TV-Premiere bei ARTE

"Hanne" mit Iris Berben: Zärtlich klopft der Tod

von Eric Leimann

Iris Berben erfährt in der Rolle einer gerade pensionierten Chef-Sekretärin, dass sie vielleicht Krebs hat. Sicher ist das jedoch nicht, die Labor-Ergebnisse kommen erst am Montag. Im von Dominik Graf fast zärtlich beobachteten TV-Drama steht der Titelheldin ein ungewöhnliches Wochenende bevor.

ARTE
Hanne
Drama • 07.06.2019 • 20:15 Uhr

Wer macht sich schon Gedanken über eine nahe Endlichkeit, wenn sich das Leben bisher stets bestens organisieren ließ? Chefsekretärin Hanne (Iris Berben) war jahrzehntelang die Frau am Kontrollhebel. Sogar die Rede zu Verabschiedung in ihre Rente hat sie selbst geschrieben. Man traut der klugen, vitalen Mittsechzigerin gar zu, das Problem eines plötzlichen Ruhestands in den Griff zu kriegen. Auch der ist schon geplant.

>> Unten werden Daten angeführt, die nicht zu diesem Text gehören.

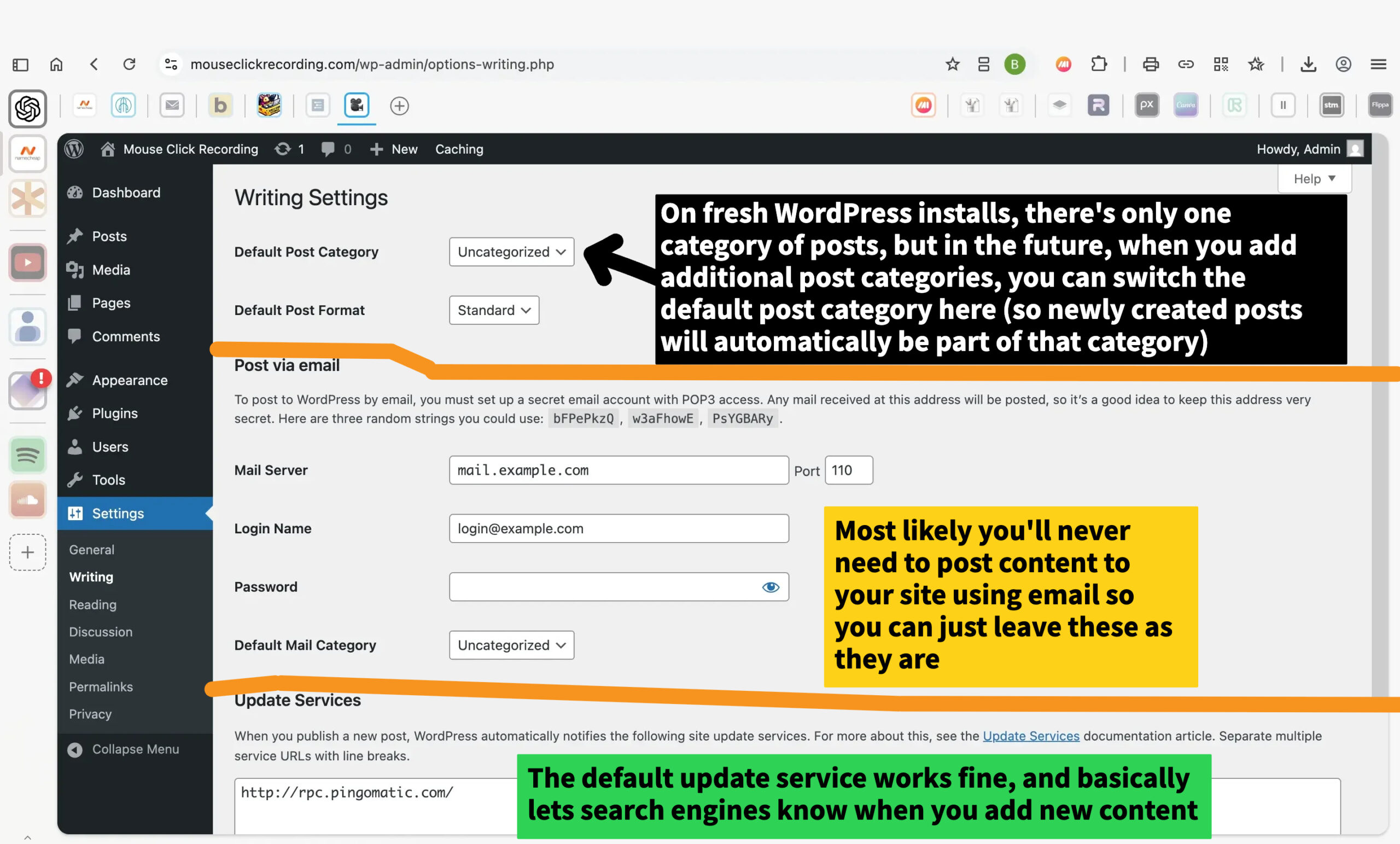Toggle the browser sidebar panel icon

click(20, 64)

Beginnen soll die neue Lebensphase mit einer Krampfader-Operation, zu deren Vorbereitung eine Blutuntersuchung ansteht. Diese ergibt, dass Hanne eventuell an Leukämie erkrankt ist. Sicher ist das nicht, denn es gäbe noch andere, harmlosere Erklärungen für die erhöhten Leukozytenwerte. Krankenhausarzt Dr. Hamed (Mohamed Achour) verweist Patientin Hanne am Freitag darauf hin, dass erst am Montag der klärende Laborbefund vorliegt. Derweil solle sie sich ablenken und "auf keinen Fall im Internet recherchieren".

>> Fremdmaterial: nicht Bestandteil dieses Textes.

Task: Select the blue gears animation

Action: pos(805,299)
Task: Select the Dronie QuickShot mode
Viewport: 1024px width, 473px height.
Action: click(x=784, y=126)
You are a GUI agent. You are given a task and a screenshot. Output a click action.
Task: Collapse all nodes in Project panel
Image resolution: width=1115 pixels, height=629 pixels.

Es ist eine Nachricht, die Hanne den Boden unter den Füßen schwanken lässt. Zumal sie alleine lebt: Lange schon ist sie geschieden, der Sohn (Trystan Pütter) längst erwachsen. Im Angesicht eines möglichen nahen Todes verreist Hanne übers Wochenende. Sie zieht in ein Hotel und lässt sich treiben. Im Restaurant macht sie die Bekanntschaft der lebenslustigen Uli (Petra Kleinert), die dort den 70. Geburtstag ihres Mannes samt Familie feiert. Die beiden Frauen stürzen sich in eine Partynacht. Auch ein verflossener Liebhaber aus der Studentenzeit (Herbert Knaup) wird aufgesucht. Schließlich strandet Hanne bei einer lebensfrohen Proletarierfamilie und lernt, wie man ein Huhn rupft.

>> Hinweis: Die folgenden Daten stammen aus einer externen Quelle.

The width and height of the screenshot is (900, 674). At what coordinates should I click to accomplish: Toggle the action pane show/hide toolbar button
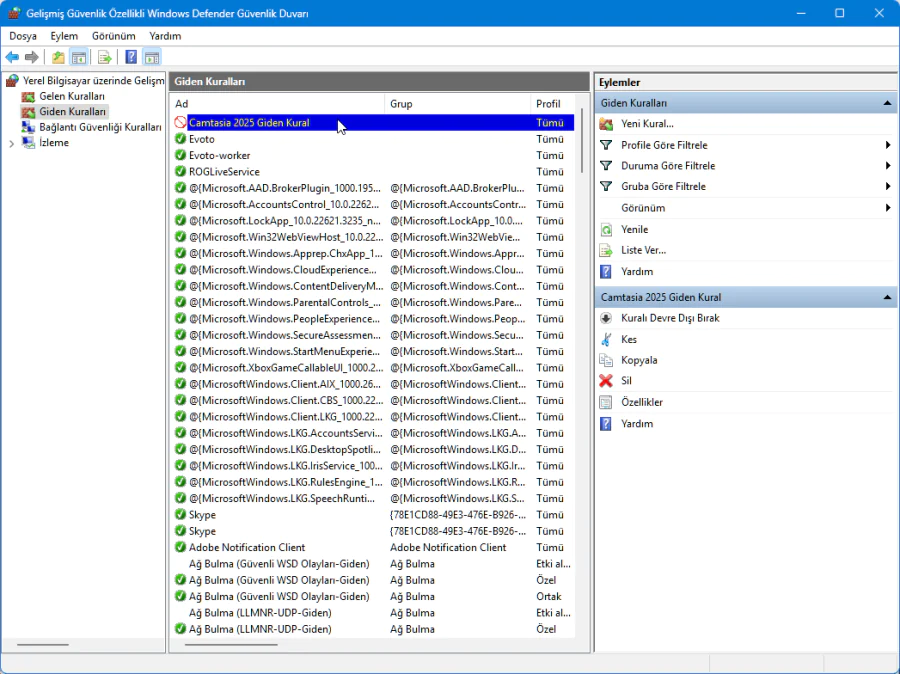coord(152,57)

Überraschend leicht, aber keineswegs melodramatisch oder klischeehaft geht die vierfache Grimme-Preisträgerin Beate Langmaack ("Blauberrblau") das schwierige Thema an, wie eine Frau ihr eventuell nahendes Ende verarbeitet. Zudem verpflichtete man für die Regie Altrevoluzzer Dominik Graf ("Im Angesicht des Verbrechens"), einen "Bildermacher", der alles andere als TV-Standardware liefert. Neben dem starken Kreativduo hinter der Kamera gehört das herausragende TV-Drama jedoch Iris Berben, die Hanne mit großem Einfühlungsvermögen, aber auch äußerster Präzision spielt. Dass die Berben spielen kann, weiß man schon länger. Dass sie ihren Job hier so famos erledigt, konnte man nur erträumen, denn man sieht eine der wohl schauspielerisch besten TV-Leistungen des Fernsehjahres 2019.

Dazu passen die leisen Bilder Dominik Grafs, der seine Phase mit Extrem-Zooms, Wackelkamera und hektischen Schnitten – zumindest in diesem Film – überwunden zu haben scheint. Würde auch nicht so recht zum kontemplativen Thema des Nachdenkens über den Tod passen. Was Grafs Bilder jedoch von TV-Standardware unterscheidet, ist sein Blick für ungewöhnliche Perspektiven, Bilder und Assoziationen. Wenn Hanne im Angesicht des Todes einfach mal schweigend aus dem Fenster blickt und einen Schwarm Vögel beobachtet, der am winterlichen Himmel Formationen fliegt, hat das mehr mit Verarbeitung von Todesangst und der Liebe zum Leben zu tun, als es handelsübliche Dramen mit entsetzten Gesichtern und vielen Worten einfangen würden. Ein ganz feines Programm, das später im Jahr im Ersten zu sehen sein wird.